Vive la Reine !
J’ai reçu récemment une jeune femme avec ses deux petites filles. Elle portait un joli foulard et un sourire qui faisait ressortir ses yeux noirs. Elle avait un petit sac à main en bandoulière et semblait heureuse d’être là.
Elle est venue en cachette de son mari, plus âgé qu’elle, qui ne veut pas qu’elle sorte, qu’elle parle aux voisines, qu’elle voit sa seule et unique amie. Il lui interdit aussi de porter un pantalon, ne lui donne pas d’argent, et veut toujours savoir ce qu’elle fait en l’appelant quand il est au travail.
« Parfois il crie fort et peut s’énerver beaucoup » me dit-elle
Ce n’est pas forcément à elle que l’on pense quand on entend parler des violences conjugales. Leila ne fait pas de bruit et tâche de faire du mieux qu’elle peut pour être à la hauteur de ce pays, la France, dont elle a tant rêvé pendant son adolescence.
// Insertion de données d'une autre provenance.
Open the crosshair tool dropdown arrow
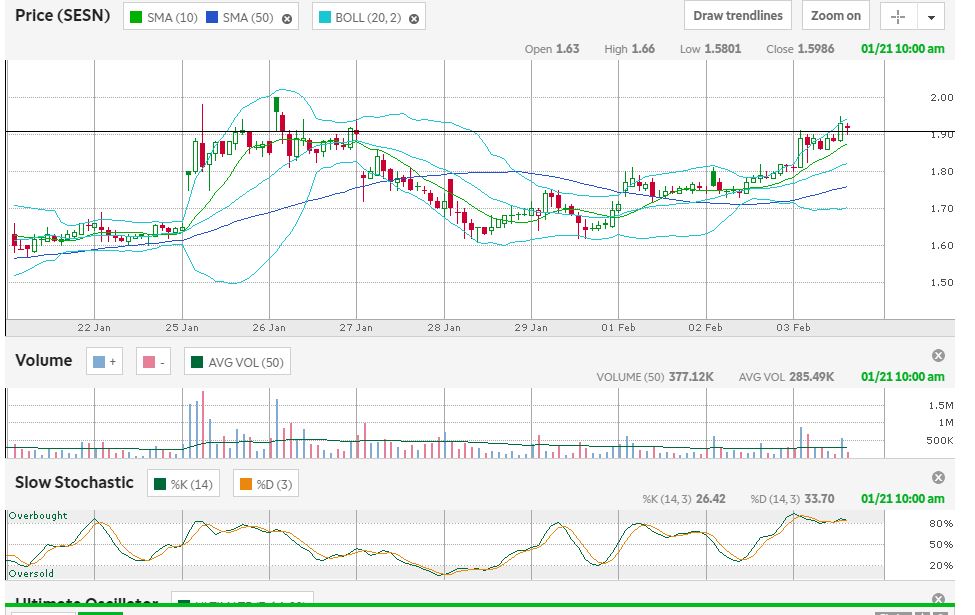 pyautogui.click(x=931, y=17)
La rencontre avec son mari, tellement gentil au début, a rendu ce rêve possible. Mais à l’arrivée en France, au bout d’un voyage difficile, une cage étrange s’est refermée sur elle. Au début, elle n’a pas bien compris ce qui se passait… pourquoi il avait tellement changé ? Est-ce que c’est elle qui ne faisait pas ce qu’il fallait ? Est-ce que la barrière de la langue pouvait à ce point la rendre dépendante et l’enfermer au pays de la liberté ? Pourtant Leila s’est pliée aux exigences de son mari, en attendant que ça lui passe et en volant quelques instants de légèreté en faisant ses courses. Elle y apprenait toute seule à déchiffrer le français.
Et puis la naissance des filles est venue ouvrir d’autres petites ouvertures sur la vie extérieure : le suivi des grossesses, la maternité, le centre de PMI (Protection Maternelle et Infantile), puis la maternelle pour la plus grande.
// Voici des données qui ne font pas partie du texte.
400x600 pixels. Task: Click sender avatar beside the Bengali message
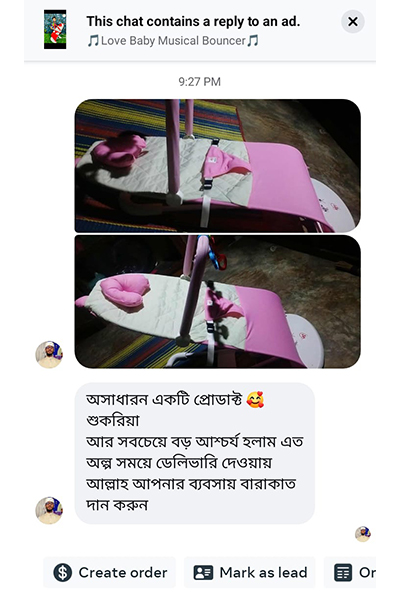(x=49, y=510)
Quand on lui demandait si tout allait bien, elle répondait toujours oui… parce qu’elle était déjà tellement heureuse d’être là pour ses rendez-vous, pour lesquels elle se faisait belle et où l’on prenait bien soin d’elle.
À la fin de notre entretien, les jolis yeux noirs étaient remplis de larmes car cette fois-ci Leila n’a pas pu répondre que tout allait bien. Entre sourires et larmes elle me confie :
« Quand je suis avec mon mari, ou si je rentre au pays sans lui, je ne suis rien. Pourtant en France je suis bien traitée, ici je me sens comme une reine ».
En 2021, je souhaite que Leila puisse porter fièrement sa couronne pour la transmettre plus tard à ses petites princesses.